### The problem
Repeat the whole listing exactly as it appears.

◆ ◆ ◆ ◆ ◆ ◆ ◆

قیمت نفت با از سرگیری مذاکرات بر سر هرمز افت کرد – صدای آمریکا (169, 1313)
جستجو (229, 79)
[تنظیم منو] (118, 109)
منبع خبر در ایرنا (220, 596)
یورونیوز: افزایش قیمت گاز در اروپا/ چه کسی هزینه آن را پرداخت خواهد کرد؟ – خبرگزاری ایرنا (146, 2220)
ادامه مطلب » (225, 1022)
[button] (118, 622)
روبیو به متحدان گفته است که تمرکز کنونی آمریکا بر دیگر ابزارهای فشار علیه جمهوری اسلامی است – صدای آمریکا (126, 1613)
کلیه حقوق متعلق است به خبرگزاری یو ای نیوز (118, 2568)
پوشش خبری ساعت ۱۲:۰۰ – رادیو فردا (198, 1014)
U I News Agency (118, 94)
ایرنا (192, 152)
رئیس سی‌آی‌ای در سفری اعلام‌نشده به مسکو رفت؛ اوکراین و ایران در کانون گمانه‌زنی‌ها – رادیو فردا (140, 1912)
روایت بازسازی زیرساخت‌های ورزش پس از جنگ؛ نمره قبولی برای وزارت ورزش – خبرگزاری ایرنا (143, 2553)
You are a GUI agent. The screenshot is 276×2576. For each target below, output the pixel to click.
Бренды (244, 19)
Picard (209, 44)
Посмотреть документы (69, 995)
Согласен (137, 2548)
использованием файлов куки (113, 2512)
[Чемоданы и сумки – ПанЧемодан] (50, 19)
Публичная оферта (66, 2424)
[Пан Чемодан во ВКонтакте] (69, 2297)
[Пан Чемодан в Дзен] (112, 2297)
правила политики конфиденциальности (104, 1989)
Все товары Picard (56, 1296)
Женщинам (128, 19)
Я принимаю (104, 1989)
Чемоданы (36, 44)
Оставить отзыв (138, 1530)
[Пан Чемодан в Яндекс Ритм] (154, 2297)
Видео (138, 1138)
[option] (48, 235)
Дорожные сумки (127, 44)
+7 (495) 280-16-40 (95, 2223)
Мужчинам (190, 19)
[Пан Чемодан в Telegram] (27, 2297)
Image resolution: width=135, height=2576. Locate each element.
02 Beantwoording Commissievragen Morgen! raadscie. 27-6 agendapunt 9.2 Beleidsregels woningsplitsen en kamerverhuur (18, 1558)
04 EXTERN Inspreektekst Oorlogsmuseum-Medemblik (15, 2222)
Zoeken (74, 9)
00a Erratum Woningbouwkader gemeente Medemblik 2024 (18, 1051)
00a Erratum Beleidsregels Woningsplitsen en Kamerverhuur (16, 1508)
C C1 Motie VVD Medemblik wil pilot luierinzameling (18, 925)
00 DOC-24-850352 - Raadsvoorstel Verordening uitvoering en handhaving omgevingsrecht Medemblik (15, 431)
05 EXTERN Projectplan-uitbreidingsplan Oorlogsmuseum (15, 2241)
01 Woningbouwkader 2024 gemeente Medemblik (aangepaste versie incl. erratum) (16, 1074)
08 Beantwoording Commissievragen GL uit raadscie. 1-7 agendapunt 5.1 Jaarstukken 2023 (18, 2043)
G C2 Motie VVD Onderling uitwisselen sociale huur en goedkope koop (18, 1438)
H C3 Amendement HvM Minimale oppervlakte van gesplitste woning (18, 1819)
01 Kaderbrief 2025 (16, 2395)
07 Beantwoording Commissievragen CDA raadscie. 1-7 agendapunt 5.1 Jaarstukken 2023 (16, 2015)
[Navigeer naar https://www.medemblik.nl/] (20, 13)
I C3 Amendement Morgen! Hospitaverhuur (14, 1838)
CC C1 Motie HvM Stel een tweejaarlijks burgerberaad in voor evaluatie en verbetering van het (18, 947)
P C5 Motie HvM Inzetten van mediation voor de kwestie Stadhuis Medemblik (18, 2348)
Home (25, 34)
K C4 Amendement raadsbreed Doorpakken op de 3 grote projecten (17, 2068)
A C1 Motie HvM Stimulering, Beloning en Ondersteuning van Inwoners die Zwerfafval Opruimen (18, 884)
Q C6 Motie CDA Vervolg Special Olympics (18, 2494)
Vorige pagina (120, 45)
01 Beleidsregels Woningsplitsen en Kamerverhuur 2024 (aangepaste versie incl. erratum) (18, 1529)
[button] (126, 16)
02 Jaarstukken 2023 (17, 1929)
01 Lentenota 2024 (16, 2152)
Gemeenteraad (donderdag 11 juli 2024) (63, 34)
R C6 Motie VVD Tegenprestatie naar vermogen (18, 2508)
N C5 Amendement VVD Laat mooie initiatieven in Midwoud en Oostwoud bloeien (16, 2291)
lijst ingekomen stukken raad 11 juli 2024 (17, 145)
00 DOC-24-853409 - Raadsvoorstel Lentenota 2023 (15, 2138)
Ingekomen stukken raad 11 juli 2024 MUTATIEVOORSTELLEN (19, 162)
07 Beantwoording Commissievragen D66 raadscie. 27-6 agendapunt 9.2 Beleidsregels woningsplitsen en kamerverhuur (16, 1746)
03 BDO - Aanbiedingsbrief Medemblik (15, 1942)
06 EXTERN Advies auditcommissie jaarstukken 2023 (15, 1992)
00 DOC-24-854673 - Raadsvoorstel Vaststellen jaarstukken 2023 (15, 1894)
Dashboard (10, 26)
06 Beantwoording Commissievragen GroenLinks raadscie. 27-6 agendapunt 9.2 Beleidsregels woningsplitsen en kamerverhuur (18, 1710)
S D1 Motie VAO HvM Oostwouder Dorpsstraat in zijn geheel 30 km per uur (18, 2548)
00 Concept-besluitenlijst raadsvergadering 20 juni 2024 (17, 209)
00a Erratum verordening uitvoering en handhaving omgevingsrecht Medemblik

◆ ◆ ◆ ◆ ◆ ◆ ◆

### Result of the task
قیمت نفت با از سرگیری مذاکرات بر سر هرمز افت کرد – صدای آمریکا (169, 1313)
جستجو (229, 79)
[تنظیم منو] (118, 109)
منبع خبر در ایرنا (220, 596)
یورونیوز: افزایش قیمت گاز در اروپا/ چه کسی هزینه آن را پرداخت خواهد کرد؟ – خبرگزاری ایرنا (146, 2220)
ادامه مطلب » (225, 1022)
[button] (118, 622)
روبیو به متحدان گفته است که تمرکز کنونی آمریکا بر دیگر ابزارهای فشار علیه جمهوری اسلامی است – صدای آمریکا (126, 1613)
کلیه حقوق متعلق است به خبرگزاری یو ای نیوز (118, 2568)
پوشش خبری ساعت ۱۲:۰۰ – رادیو فردا (198, 1014)
U I News Agency (118, 94)
ایرنا (192, 152)
رئیس سی‌آی‌ای در سفری اعلام‌نشده به مسکو رفت؛ اوکراین و ایران در کانون گمانه‌زنی‌ها – رادیو فردا (140, 1912)
روایت بازسازی زیرساخت‌های ورزش پس از جنگ؛ نمره قبولی برای وزارت ورزش – خبرگزاری ایرنا (143, 2553)
You are a GUI agent. The screenshot is 276×2576. For each target below, output the pixel to click.
Бренды (244, 19)
Picard (209, 44)
Посмотреть документы (69, 995)
Согласен (137, 2548)
использованием файлов куки (113, 2512)
[Чемоданы и сумки – ПанЧемодан] (50, 19)
Публичная оферта (66, 2424)
[Пан Чемодан во ВКонтакте] (69, 2297)
[Пан Чемодан в Дзен] (112, 2297)
правила политики конфиденциальности (104, 1989)
Все товары Picard (56, 1296)
Женщинам (128, 19)
Я принимаю (104, 1989)
Чемоданы (36, 44)
Оставить отзыв (138, 1530)
[Пан Чемодан в Яндекс Ритм] (154, 2297)
Видео (138, 1138)
[option] (48, 235)
Дорожные сумки (127, 44)
+7 (495) 280-16-40 (95, 2223)
Мужчинам (190, 19)
[Пан Чемодан в Telegram] (27, 2297)
Image resolution: width=135, height=2576. Locate each element.
02 Beantwoording Commissievragen Morgen! raadscie. 27-6 agendapunt 9.2 Beleidsregels woningsplitsen en kamerverhuur (18, 1558)
04 EXTERN Inspreektekst Oorlogsmuseum-Medemblik (15, 2222)
Zoeken (74, 9)
00a Erratum Woningbouwkader gemeente Medemblik 2024 (18, 1051)
00a Erratum Beleidsregels Woningsplitsen en Kamerverhuur (16, 1508)
C C1 Motie VVD Medemblik wil pilot luierinzameling (18, 925)
00 DOC-24-850352 - Raadsvoorstel Verordening uitvoering en handhaving omgevingsrecht Medemblik (15, 431)
05 EXTERN Projectplan-uitbreidingsplan Oorlogsmuseum (15, 2241)
01 Woningbouwkader 2024 gemeente Medemblik (aangepaste versie incl. erratum) (16, 1074)
08 Beantwoording Commissievragen GL uit raadscie. 1-7 agendapunt 5.1 Jaarstukken 2023 (18, 2043)
G C2 Motie VVD Onderling uitwisselen sociale huur en goedkope koop (18, 1438)
H C3 Amendement HvM Minimale oppervlakte van gesplitste woning (18, 1819)
01 Kaderbrief 2025 (16, 2395)
07 Beantwoording Commissievragen CDA raadscie. 1-7 agendapunt 5.1 Jaarstukken 2023 (16, 2015)
[Navigeer naar https://www.medemblik.nl/] (20, 13)
I C3 Amendement Morgen! Hospitaverhuur (14, 1838)
CC C1 Motie HvM Stel een tweejaarlijks burgerberaad in voor evaluatie en verbetering van het (18, 947)
P C5 Motie HvM Inzetten van mediation voor de kwestie Stadhuis Medemblik (18, 2348)
Home (25, 34)
K C4 Amendement raadsbreed Doorpakken op de 3 grote projecten (17, 2068)
A C1 Motie HvM Stimulering, Beloning en Ondersteuning van Inwoners die Zwerfafval Opruimen (18, 884)
Q C6 Motie CDA Vervolg Special Olympics (18, 2494)
Vorige pagina (120, 45)
01 Beleidsregels Woningsplitsen en Kamerverhuur 2024 (aangepaste versie incl. erratum) (18, 1529)
[button] (126, 16)
02 Jaarstukken 2023 (17, 1929)
01 Lentenota 2024 (16, 2152)
Gemeenteraad (donderdag 11 juli 2024) (63, 34)
R C6 Motie VVD Tegenprestatie naar vermogen (18, 2508)
N C5 Amendement VVD Laat mooie initiatieven in Midwoud en Oostwoud bloeien (16, 2291)
lijst ingekomen stukken raad 11 juli 2024 (17, 145)
00 DOC-24-853409 - Raadsvoorstel Lentenota 2023 (15, 2138)
Ingekomen stukken raad 11 juli 2024 MUTATIEVOORSTELLEN (19, 162)
07 Beantwoording Commissievragen D66 raadscie. 27-6 agendapunt 9.2 Beleidsregels woningsplitsen en kamerverhuur (16, 1746)
03 BDO - Aanbiedingsbrief Medemblik (15, 1942)
06 EXTERN Advies auditcommissie jaarstukken 2023 (15, 1992)
00 DOC-24-854673 - Raadsvoorstel Vaststellen jaarstukken 2023 (15, 1894)
Dashboard (10, 26)
06 Beantwoording Commissievragen GroenLinks raadscie. 27-6 agendapunt 9.2 Beleidsregels woningsplitsen en kamerverhuur (18, 1710)
S D1 Motie VAO HvM Oostwouder Dorpsstraat in zijn geheel 30 km per uur (18, 2548)
00 Concept-besluitenlijst raadsvergadering 20 juni 2024 (17, 209)
00a Erratum verordening uitvoering en handhaving omgevingsrecht Medemblik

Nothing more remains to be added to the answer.